Somados os efetivos e comissionados, o Senado tinha, no final de 2012, 6.427 pessoas em sua folha de servidores ativos - no início de 2003, eram 3.955 (aumento de 62% desde então). Os não concursados somavam apenas 379 há 10 anos, e hoje são 3.194. Segundo a assessoria de imprensa do Senado, esse crescimento se deve a dois fatores: possibilidade de desmembramento de um único cargo em vários, desde que mantido o salário total pago, e criação de novas lideranças de blocos e de partidos.

Desde 2003, início da chamada Era Lula, Sarney foi o recordista em mandatos na presidência do Senado: com o apoio do Palácio do Planalto, ocupou o cargo em 2003/2004, voltou à cadeira em 2009/2010 e foi reeleito a seguir para mais dois anos.

O domínio peemedebista sobre o Senado não se limita aos últimos dez anos: dos 13 últimos presidentes, apenas um - Antonio Carlos Magalhães (PFL-BA) - não era do partido.

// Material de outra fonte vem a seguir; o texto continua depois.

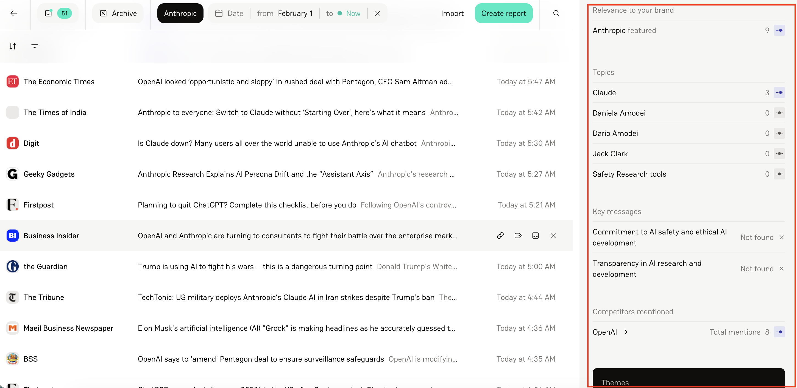The image size is (797, 388).
Task: Open the sort order icon above the mention list
Action: (x=13, y=46)
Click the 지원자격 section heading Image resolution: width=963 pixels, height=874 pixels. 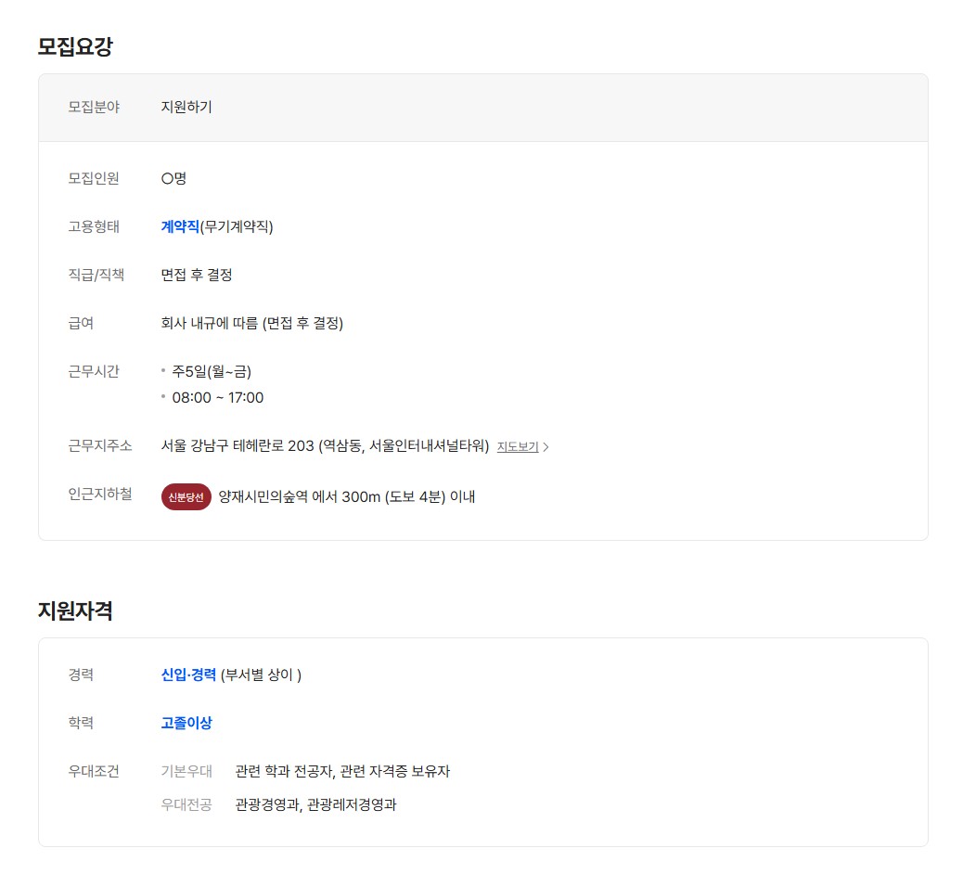[75, 611]
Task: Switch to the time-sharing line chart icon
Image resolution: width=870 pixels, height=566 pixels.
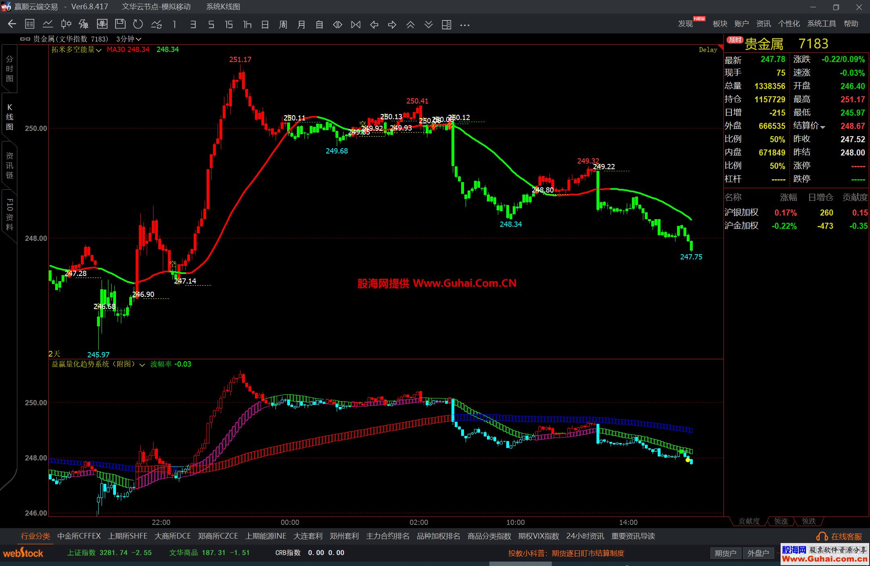Action: 48,25
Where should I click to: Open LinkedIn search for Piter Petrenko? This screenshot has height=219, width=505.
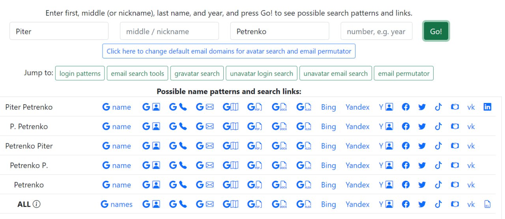487,107
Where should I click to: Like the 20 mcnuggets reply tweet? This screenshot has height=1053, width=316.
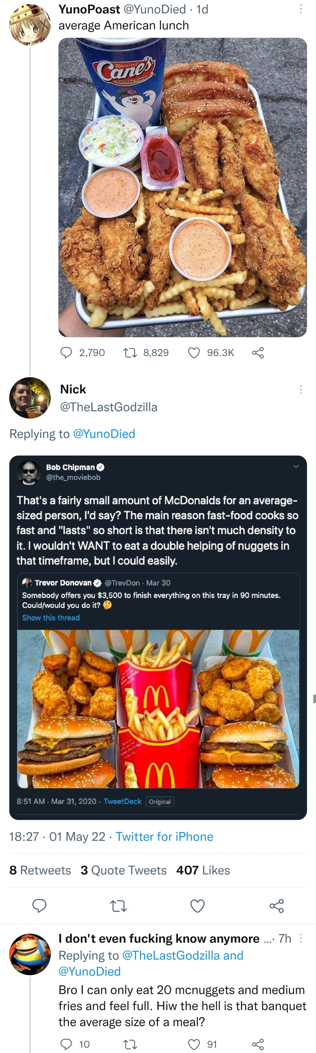click(194, 1044)
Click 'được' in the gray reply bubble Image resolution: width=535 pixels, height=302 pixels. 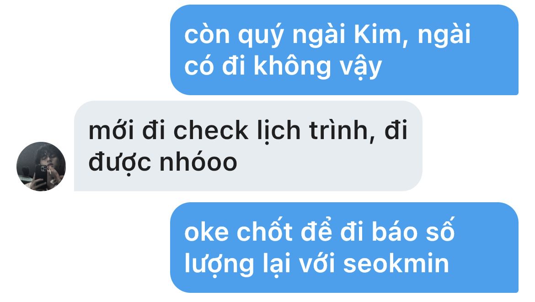click(119, 163)
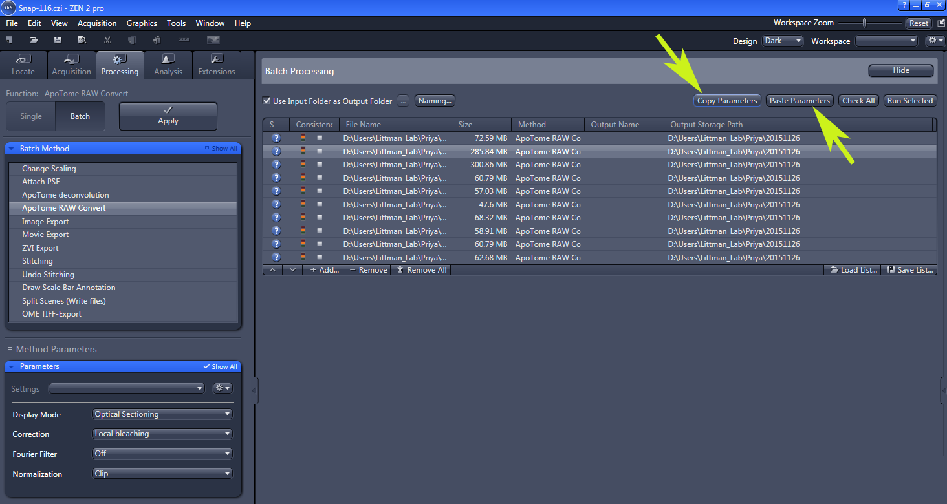Toggle Show All in Parameters panel
This screenshot has width=947, height=504.
click(x=220, y=366)
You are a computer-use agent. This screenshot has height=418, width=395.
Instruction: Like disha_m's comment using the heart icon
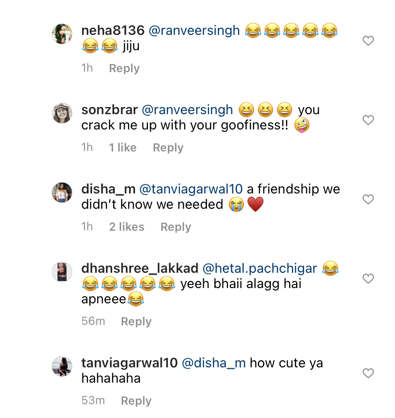point(368,199)
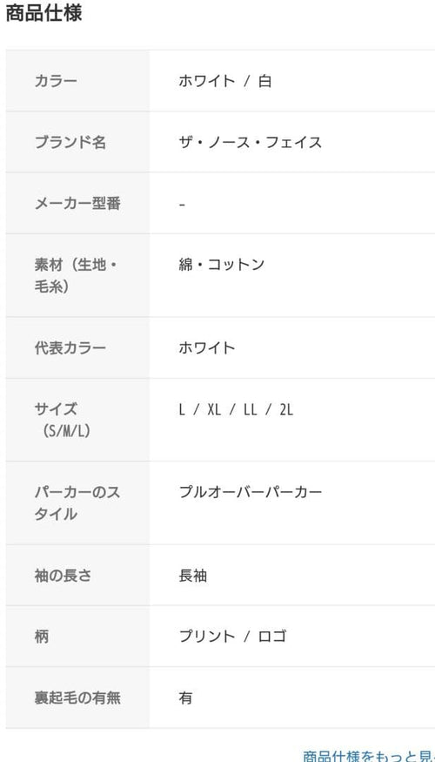Select the ブランド名 label cell
This screenshot has width=435, height=762.
70,142
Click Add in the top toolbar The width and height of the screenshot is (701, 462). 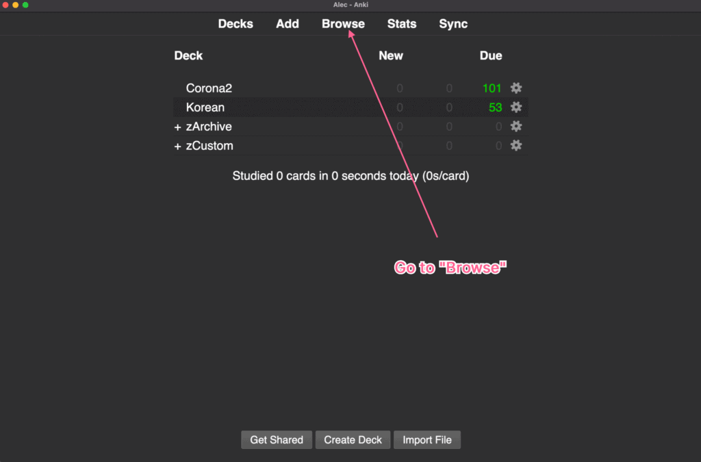(288, 24)
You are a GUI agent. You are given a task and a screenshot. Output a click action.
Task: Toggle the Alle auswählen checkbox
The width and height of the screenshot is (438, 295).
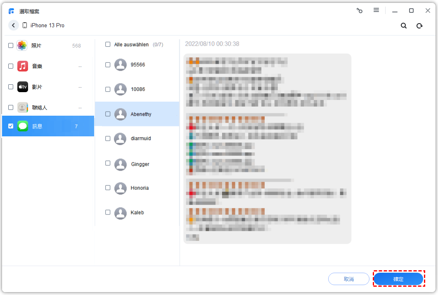point(108,44)
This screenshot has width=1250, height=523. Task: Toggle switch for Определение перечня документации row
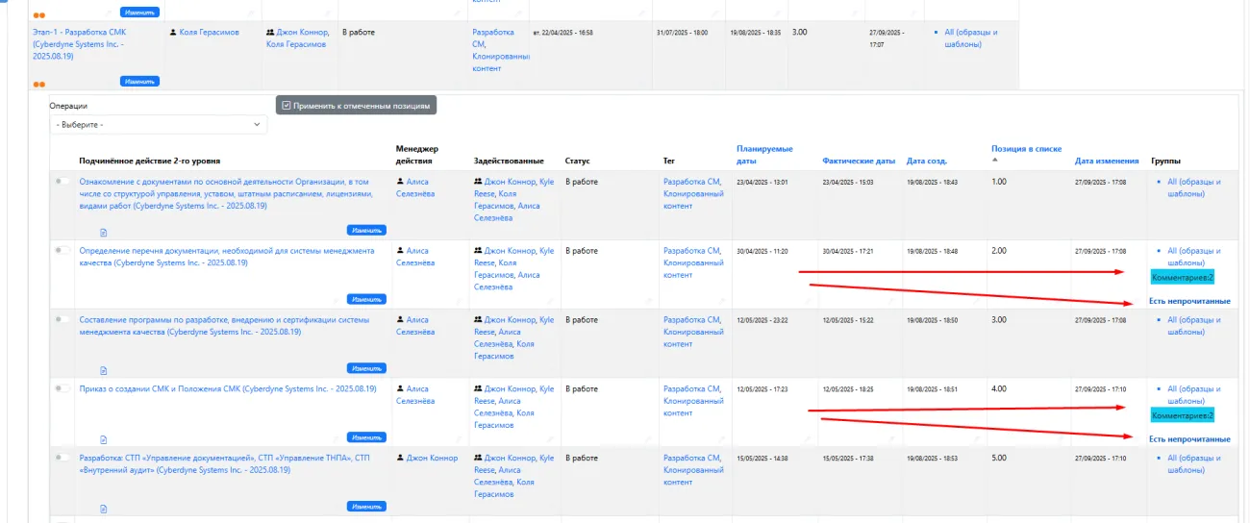[63, 250]
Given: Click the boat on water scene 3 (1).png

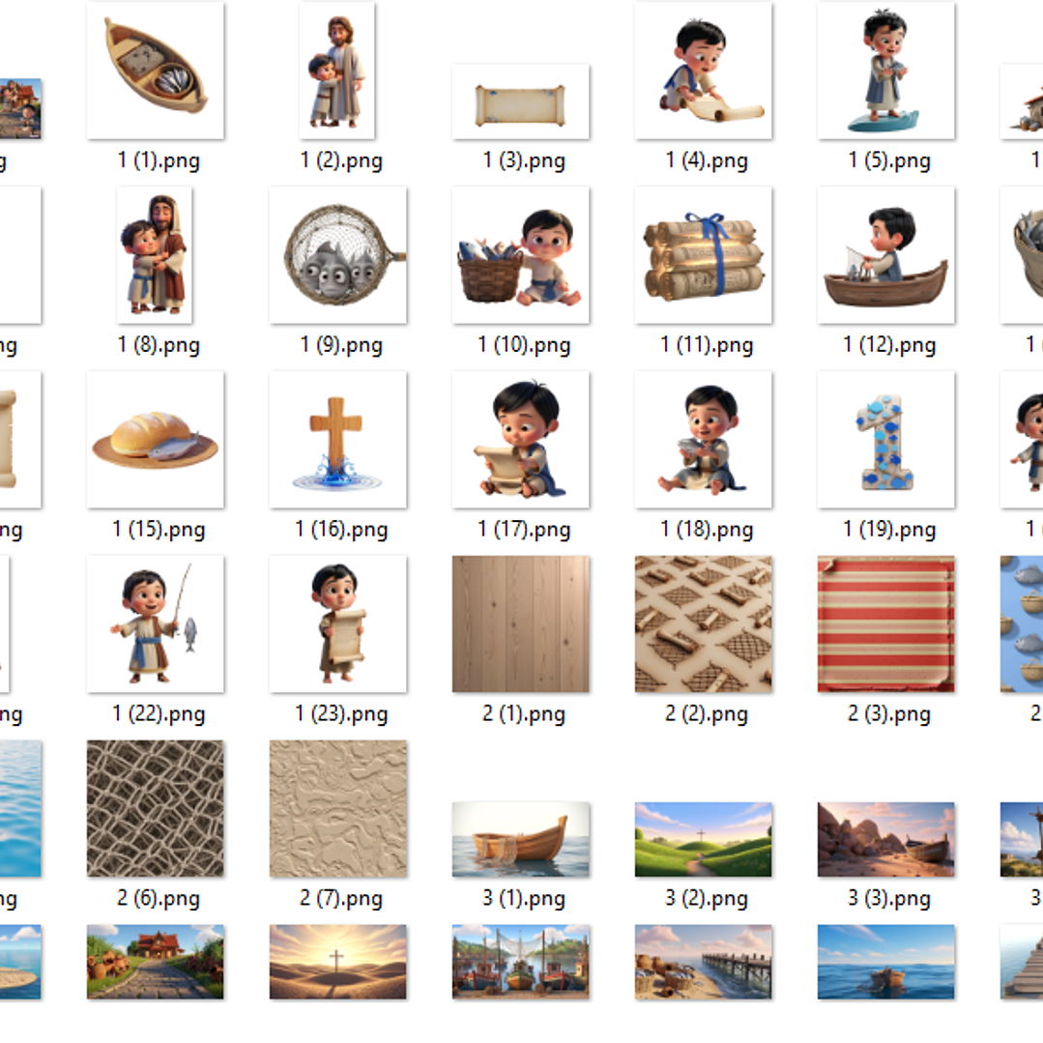Looking at the screenshot, I should pos(520,839).
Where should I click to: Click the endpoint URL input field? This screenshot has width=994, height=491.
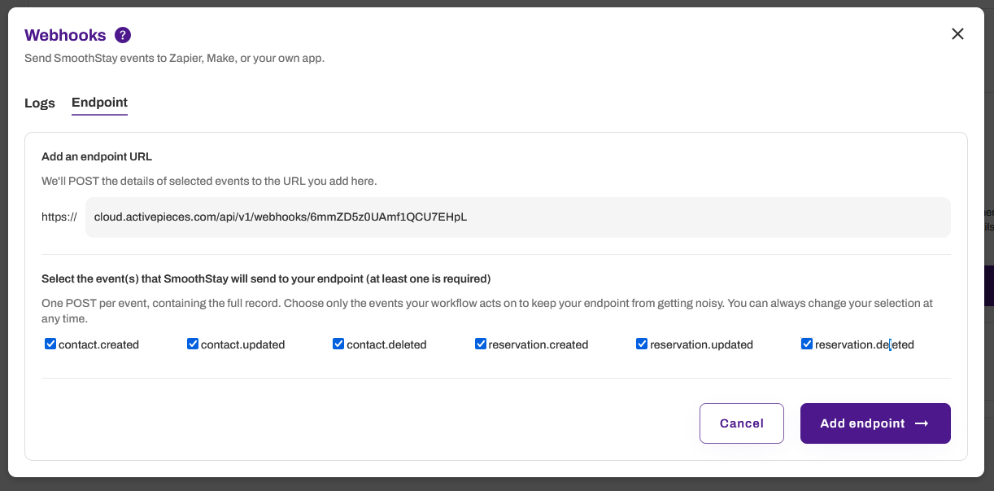click(518, 217)
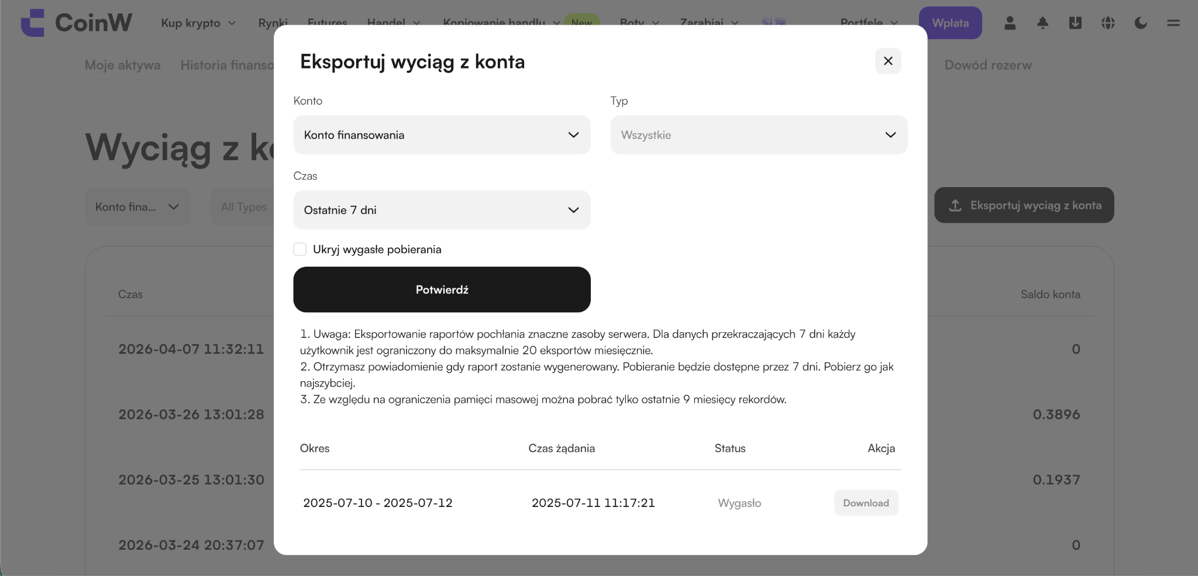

Ao fazer um balanço sobre sua atual gestão, Sarney disse recentemente que deixará para o sucessor um Senado aprimorado. "É uma casa administrativa de administração complexa, e acredito que vamos entregar o Senado administrativamente muito bem organizado", afirmou. "Também a parte da reforma administrativa, 80% está finalizada."

O senador não esclareceu a que se referia ao citar a reforma administrativa. No ano passado, a Comissão de Constituição e Justiça enterrou uma proposta de enxugamento de cargos após três anos de tramitação.

Em 2009, o jornal O Estado de S. Paulo revelou a existência de mais de 600 atos administrativos secretos que nomearam parentes e amigos de senadores para cargos comissionados. O esquema beneficiou pessoas ligadas a 28 parlamentares de 8 partidos, entre eles o próprio Sarney.

Na época, o então presidente do Senado prometeu combater as irregularidades administrativas ao colocar em prática recomendações de reforma feitas por especialistas da Fundação Getulio Vargas (FGV), em estudo encomendado pela Casa - e que custou R$ 250 mil aos cofres públicos.

As medidas, porém, não saíram do papel. A mesma FGV foi contratada novamente, por mais R$ 250 mil, para elaborar outro estudo. Os trabalhos serviram como base para debates de comissões formadas para definir os rumos da reforma.

Em 2011, após idas e vindas, uma proposta relatada pelo senador Ricardo Ferraço estabeleceu uma meta de economia de R$ 150 milhões por ano nas despesas da Casa. Entre as principais medidas estavam a redução do número de cargos comissionados.